Ethiopian-American activist (born 1968)

Tefere Gebre is an Ethiopian-American labor and human rights activist, and the chief program officer of Greenpeace USA. From 2013 until 2022, he was the executive vice president of the AFL-CIO.

==Early life==
When he was 14 years old, Gebre fled Ethiopia, walking for weeks to Sudan. He lived in a refugee camp in Sudan until he was 15, when he was granted political refuge status and arrived in Los Angeles alone.

Gebre graduated in 1987 from Belmont High School in downtown Los Angeles. He attended Cal Poly Pomona on a track and field scholarship, where he won the 1989 Drake Relays college 4 × 800 m relay as a middle-distance runner. He later graduated from the college with a bachelor's degree in International Marketing. While in college, he worked his first union job as a night shift loader at UPS and a member of Teamsters Local 396. He credits his union job for making it possible for him to afford to attend college.

== Career ==
Early in his career, Gebre worked for then-Speaker of the California State Assembly, Willie L. Brown Jr., as a legislative aid and was twice elected as president of the California Young Democrats. He was the first Black-American and first immigrant elected to lead the California Young Democrats.
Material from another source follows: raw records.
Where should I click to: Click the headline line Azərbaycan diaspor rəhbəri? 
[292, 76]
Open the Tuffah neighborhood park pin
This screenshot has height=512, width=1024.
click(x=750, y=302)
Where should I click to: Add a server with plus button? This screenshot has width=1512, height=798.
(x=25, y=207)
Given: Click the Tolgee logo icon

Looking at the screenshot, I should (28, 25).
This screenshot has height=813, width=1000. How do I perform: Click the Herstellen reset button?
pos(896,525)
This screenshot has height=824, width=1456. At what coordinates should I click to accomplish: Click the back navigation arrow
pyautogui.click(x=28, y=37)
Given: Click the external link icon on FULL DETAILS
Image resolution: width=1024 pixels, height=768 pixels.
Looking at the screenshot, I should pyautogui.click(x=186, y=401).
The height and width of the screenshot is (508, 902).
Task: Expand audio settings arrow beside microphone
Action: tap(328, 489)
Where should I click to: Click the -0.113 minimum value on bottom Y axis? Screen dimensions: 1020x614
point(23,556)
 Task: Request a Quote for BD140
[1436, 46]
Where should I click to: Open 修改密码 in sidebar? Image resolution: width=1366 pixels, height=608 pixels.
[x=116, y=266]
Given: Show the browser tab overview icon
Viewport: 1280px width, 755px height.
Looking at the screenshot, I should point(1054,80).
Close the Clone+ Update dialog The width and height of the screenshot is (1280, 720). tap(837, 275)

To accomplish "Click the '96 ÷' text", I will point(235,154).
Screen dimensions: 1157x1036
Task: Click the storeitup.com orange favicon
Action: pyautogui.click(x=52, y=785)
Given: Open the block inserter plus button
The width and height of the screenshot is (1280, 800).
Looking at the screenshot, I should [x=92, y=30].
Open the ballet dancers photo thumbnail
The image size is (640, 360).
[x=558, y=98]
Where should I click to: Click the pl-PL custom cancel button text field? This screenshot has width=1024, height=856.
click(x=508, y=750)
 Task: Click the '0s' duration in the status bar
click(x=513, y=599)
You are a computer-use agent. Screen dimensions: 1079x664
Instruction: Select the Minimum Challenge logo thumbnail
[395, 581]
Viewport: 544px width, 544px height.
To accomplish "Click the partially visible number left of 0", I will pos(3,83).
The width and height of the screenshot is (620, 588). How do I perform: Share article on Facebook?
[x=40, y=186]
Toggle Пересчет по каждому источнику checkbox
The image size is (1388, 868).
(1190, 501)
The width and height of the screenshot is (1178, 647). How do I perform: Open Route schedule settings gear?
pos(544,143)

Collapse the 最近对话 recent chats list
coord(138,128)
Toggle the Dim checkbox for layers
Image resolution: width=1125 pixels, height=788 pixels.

Gebre's first union organizing effort in Orange County was a successful campaign for sanitation workers. He served as the executive director of Frontlash, which was then the youth and college arm of the AFL-CIO. From 1997 to 1999, Gebre was director of governmental relation for Laborers Local 270. He later served as the Southern California political director of the California Labor Federation.

In 2006, Gebre began working for the Orange County Labor Federation, an umbrella organization of 90 unions, first as its political director, and then beginning in 2008 as the group's executive director. As director, he was credited with helping to "turn the umbrella group of unions into a political force in what remains Republican territory."

As part of an effort to defeat California Proposition 32 on the 2012 ballot, Gebre led the Orange County federation through an extensive voter outreach and education effort that was credited as playing a critical role in the defeat of the initiative.

Labor activists suggested Gebre's election "represents a generational and philosophical change at the federation -- one that values new progressive partnerships and non-traditional organizing." During the convention at which Gebre was elected, the AFL-CIO highlighted worker organizing campaigns that used non-traditional models of organizing within immigrant communities.

In an interview with Huffington Post, Gebre said, "I have personally never seen a labor meeting more open and ready to bring in more people – a labor movement that is now willing to speak up for the people who sweat behind the counters and in the kitchens of McDonald's, the cab drivers, the domestic workers, and the day laborers."

Gebre was the executive vice president of AFL-CIO. He was given the "Roving Ambassador for Peace” award in 2017.

Gebre joined Greenpeace USA as the organization’s chief program officer in March 2022. The New York Times said his appointment signals “the growing importance of ties between labor and environmental organizers on climate change.”